→ **Recorded data**:
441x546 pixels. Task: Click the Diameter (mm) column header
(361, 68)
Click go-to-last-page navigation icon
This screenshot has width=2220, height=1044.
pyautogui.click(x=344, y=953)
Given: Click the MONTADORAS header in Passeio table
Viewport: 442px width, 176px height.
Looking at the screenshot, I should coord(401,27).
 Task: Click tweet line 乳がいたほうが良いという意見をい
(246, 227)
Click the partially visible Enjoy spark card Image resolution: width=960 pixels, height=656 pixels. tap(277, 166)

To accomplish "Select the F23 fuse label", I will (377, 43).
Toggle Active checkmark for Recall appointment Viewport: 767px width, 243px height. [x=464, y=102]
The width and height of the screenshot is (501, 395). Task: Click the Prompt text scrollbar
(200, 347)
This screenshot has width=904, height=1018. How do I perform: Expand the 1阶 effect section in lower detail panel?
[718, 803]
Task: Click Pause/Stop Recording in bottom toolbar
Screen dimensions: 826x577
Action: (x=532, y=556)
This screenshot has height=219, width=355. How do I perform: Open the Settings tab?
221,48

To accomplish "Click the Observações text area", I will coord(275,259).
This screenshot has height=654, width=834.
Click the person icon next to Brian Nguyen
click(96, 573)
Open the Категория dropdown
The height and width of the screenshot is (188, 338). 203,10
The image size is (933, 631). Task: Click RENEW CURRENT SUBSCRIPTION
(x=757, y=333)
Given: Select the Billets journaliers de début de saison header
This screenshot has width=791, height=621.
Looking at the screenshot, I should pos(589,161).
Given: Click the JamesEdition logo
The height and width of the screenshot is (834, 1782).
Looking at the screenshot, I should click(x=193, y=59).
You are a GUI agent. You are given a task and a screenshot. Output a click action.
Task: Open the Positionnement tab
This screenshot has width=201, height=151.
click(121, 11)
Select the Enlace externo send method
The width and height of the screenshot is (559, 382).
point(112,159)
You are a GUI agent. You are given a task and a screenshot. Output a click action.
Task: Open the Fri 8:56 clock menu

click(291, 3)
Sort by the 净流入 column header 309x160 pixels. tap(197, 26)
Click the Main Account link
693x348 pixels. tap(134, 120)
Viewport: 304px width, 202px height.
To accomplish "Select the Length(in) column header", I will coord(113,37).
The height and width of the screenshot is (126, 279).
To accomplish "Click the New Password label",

→ **Task directions**: Retype all of the entries precisely as they are.

→ **Response below**:
441x546 pixels. Task: Click the Diameter (mm) column header
(361, 68)
Click go-to-last-page navigation icon
This screenshot has width=2220, height=1044.
pyautogui.click(x=344, y=953)
Given: Click the MONTADORAS header in Passeio table
Viewport: 442px width, 176px height.
Looking at the screenshot, I should coord(401,27).
 Task: Click tweet line 乳がいたほうが良いという意見をい
(246, 227)
Click the partially visible Enjoy spark card Image resolution: width=960 pixels, height=656 pixels. tap(277, 166)

To accomplish "Select the F23 fuse label", I will (377, 43).
Toggle Active checkmark for Recall appointment Viewport: 767px width, 243px height. [x=464, y=102]
The width and height of the screenshot is (501, 395). Task: Click the Prompt text scrollbar
(200, 347)
This screenshot has width=904, height=1018. How do I perform: Expand the 1阶 effect section in lower detail panel?
[718, 803]
Task: Click Pause/Stop Recording in bottom toolbar
Screen dimensions: 826x577
Action: (x=532, y=556)
This screenshot has height=219, width=355. How do I perform: Open the Settings tab?
221,48

To accomplish "Click the Observações text area", I will coord(275,259).
This screenshot has height=654, width=834.
Click the person icon next to Brian Nguyen
click(96, 573)
Open the Категория dropdown
The height and width of the screenshot is (188, 338). 203,10
The image size is (933, 631). Task: Click RENEW CURRENT SUBSCRIPTION
(x=757, y=333)
Given: Select the Billets journaliers de début de saison header
This screenshot has width=791, height=621.
Looking at the screenshot, I should pos(589,161).
Given: Click the JamesEdition logo
The height and width of the screenshot is (834, 1782).
Looking at the screenshot, I should click(x=193, y=59).
You are a GUI agent. You are given a task and a screenshot. Output a click action.
Task: Open the Positionnement tab
This screenshot has width=201, height=151.
click(121, 11)
Select the Enlace externo send method
The width and height of the screenshot is (559, 382).
point(112,159)
You are a GUI agent. You are given a task and a screenshot. Output a click action.
Task: Open the Fri 8:56 clock menu

click(291, 3)
Sort by the 净流入 column header 309x160 pixels. tap(197, 26)
Click the Main Account link
693x348 pixels. tap(134, 120)
Viewport: 304px width, 202px height.
To accomplish "Select the Length(in) column header", I will coord(113,37).
The height and width of the screenshot is (126, 279).
To accomplish "Click the New Password label",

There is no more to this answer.